(Word and element pointing entries)
((

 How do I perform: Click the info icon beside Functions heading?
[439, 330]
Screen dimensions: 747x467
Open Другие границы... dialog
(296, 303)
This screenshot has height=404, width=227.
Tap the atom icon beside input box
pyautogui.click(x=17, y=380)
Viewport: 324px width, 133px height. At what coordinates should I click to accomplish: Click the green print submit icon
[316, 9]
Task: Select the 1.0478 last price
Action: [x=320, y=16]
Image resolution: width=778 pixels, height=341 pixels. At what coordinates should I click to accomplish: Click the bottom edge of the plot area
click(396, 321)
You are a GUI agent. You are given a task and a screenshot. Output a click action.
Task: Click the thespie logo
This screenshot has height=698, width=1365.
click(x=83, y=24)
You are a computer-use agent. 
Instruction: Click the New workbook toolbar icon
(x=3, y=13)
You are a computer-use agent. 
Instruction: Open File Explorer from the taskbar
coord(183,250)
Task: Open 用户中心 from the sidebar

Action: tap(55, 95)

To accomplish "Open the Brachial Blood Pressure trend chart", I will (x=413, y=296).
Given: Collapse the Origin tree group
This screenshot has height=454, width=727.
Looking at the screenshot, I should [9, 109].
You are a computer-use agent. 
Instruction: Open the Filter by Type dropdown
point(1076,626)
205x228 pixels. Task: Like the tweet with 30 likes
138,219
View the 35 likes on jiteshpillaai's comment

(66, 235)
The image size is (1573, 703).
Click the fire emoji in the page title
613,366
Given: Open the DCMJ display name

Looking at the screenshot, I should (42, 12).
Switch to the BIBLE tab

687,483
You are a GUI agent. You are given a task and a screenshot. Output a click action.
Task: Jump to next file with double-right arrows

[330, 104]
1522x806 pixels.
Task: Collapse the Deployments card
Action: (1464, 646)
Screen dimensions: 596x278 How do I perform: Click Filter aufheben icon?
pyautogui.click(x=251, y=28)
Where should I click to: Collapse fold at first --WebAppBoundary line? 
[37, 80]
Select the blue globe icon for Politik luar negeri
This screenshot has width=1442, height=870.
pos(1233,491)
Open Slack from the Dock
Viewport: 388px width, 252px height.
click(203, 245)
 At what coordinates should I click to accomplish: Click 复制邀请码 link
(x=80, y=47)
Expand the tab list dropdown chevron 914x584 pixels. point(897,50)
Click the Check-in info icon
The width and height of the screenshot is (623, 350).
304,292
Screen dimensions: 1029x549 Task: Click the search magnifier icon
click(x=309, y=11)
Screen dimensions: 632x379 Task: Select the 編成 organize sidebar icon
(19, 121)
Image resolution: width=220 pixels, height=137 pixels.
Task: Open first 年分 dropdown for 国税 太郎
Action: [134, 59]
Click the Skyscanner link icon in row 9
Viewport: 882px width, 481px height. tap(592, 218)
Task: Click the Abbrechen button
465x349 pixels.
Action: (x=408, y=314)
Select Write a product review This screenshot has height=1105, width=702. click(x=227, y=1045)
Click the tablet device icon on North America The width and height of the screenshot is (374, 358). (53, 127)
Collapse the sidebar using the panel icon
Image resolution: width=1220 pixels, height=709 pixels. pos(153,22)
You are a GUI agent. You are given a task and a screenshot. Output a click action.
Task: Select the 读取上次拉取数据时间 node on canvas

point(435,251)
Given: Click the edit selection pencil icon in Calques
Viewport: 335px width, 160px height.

))

**What is being asked**: Write out all of the data above again word for word, keeping every line as it is.

**Task result**:
 How do I perform: Click the info icon beside Functions heading?
[439, 330]
Screen dimensions: 747x467
Open Другие границы... dialog
(296, 303)
This screenshot has height=404, width=227.
Tap the atom icon beside input box
pyautogui.click(x=17, y=380)
Viewport: 324px width, 133px height. At what coordinates should I click to accomplish: Click the green print submit icon
[316, 9]
Task: Select the 1.0478 last price
Action: [x=320, y=16]
Image resolution: width=778 pixels, height=341 pixels. At what coordinates should I click to accomplish: Click the bottom edge of the plot area
click(396, 321)
You are a GUI agent. You are given a task and a screenshot. Output a click action.
Task: Click the thespie logo
This screenshot has height=698, width=1365.
click(x=83, y=24)
You are a computer-use agent. 
Instruction: Click the New workbook toolbar icon
(x=3, y=13)
You are a computer-use agent. 
Instruction: Open File Explorer from the taskbar
coord(183,250)
Task: Open 用户中心 from the sidebar

Action: tap(55, 95)

To accomplish "Open the Brachial Blood Pressure trend chart", I will (x=413, y=296).
Given: Collapse the Origin tree group
This screenshot has height=454, width=727.
Looking at the screenshot, I should [9, 109].
You are a computer-use agent. 
Instruction: Open the Filter by Type dropdown
point(1076,626)
205x228 pixels. Task: Like the tweet with 30 likes
138,219
View the 35 likes on jiteshpillaai's comment

(66, 235)
The image size is (1573, 703).
Click the fire emoji in the page title
613,366
Given: Open the DCMJ display name

Looking at the screenshot, I should (42, 12).
Switch to the BIBLE tab

687,483
You are a GUI agent. You are given a task and a screenshot. Output a click action.
Task: Jump to next file with double-right arrows

[330, 104]
1522x806 pixels.
Task: Collapse the Deployments card
Action: (1464, 646)
Screen dimensions: 596x278 How do I perform: Click Filter aufheben icon?
pyautogui.click(x=251, y=28)
Where should I click to: Collapse fold at first --WebAppBoundary line? 
[37, 80]
Select the blue globe icon for Politik luar negeri
This screenshot has width=1442, height=870.
pos(1233,491)
Open Slack from the Dock
Viewport: 388px width, 252px height.
click(203, 245)
 At what coordinates should I click to accomplish: Click 复制邀请码 link
(x=80, y=47)
Expand the tab list dropdown chevron 914x584 pixels. point(897,50)
Click the Check-in info icon
The width and height of the screenshot is (623, 350).
304,292
Screen dimensions: 1029x549 Task: Click the search magnifier icon
click(x=309, y=11)
Screen dimensions: 632x379 Task: Select the 編成 organize sidebar icon
(19, 121)
Image resolution: width=220 pixels, height=137 pixels.
Task: Open first 年分 dropdown for 国税 太郎
Action: [134, 59]
Click the Skyscanner link icon in row 9
Viewport: 882px width, 481px height. tap(592, 218)
Task: Click the Abbrechen button
465x349 pixels.
Action: (x=408, y=314)
Select Write a product review This screenshot has height=1105, width=702. click(x=227, y=1045)
Click the tablet device icon on North America The width and height of the screenshot is (374, 358). (53, 127)
Collapse the sidebar using the panel icon
Image resolution: width=1220 pixels, height=709 pixels. pos(153,22)
You are a GUI agent. You are given a task and a screenshot. Output a click action.
Task: Select the 读取上次拉取数据时间 node on canvas

point(435,251)
Given: Click the edit selection pencil icon in Calques
Viewport: 335px width, 160px height.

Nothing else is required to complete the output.